-- Records for this task --

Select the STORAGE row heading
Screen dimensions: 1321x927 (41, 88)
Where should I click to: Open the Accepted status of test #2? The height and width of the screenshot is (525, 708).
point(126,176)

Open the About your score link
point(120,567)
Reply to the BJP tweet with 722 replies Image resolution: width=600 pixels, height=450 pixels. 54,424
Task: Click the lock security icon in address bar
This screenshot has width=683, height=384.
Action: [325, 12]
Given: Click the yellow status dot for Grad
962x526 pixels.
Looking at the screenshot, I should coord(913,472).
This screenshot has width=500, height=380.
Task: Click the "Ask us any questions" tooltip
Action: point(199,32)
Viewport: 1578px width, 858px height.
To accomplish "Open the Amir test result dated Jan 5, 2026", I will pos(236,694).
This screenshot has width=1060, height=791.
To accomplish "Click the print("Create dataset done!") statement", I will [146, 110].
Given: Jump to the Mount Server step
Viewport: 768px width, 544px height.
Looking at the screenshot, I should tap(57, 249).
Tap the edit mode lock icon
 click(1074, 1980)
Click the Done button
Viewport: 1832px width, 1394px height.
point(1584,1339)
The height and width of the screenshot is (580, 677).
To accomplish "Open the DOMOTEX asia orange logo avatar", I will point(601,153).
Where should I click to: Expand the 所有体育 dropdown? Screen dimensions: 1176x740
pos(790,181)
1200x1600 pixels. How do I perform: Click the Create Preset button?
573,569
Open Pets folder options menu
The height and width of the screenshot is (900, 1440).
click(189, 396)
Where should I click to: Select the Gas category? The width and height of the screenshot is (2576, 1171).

-- Required work --
For each line above that includes "accomplish", make a copy.

-- Answer to this problem --
To accomplish "Open the Amir test result dated Jan 5, 2026", I will pos(236,694).
To accomplish "Click the print("Create dataset done!") statement", I will [146, 110].
To accomplish "Open the DOMOTEX asia orange logo avatar", I will point(601,153).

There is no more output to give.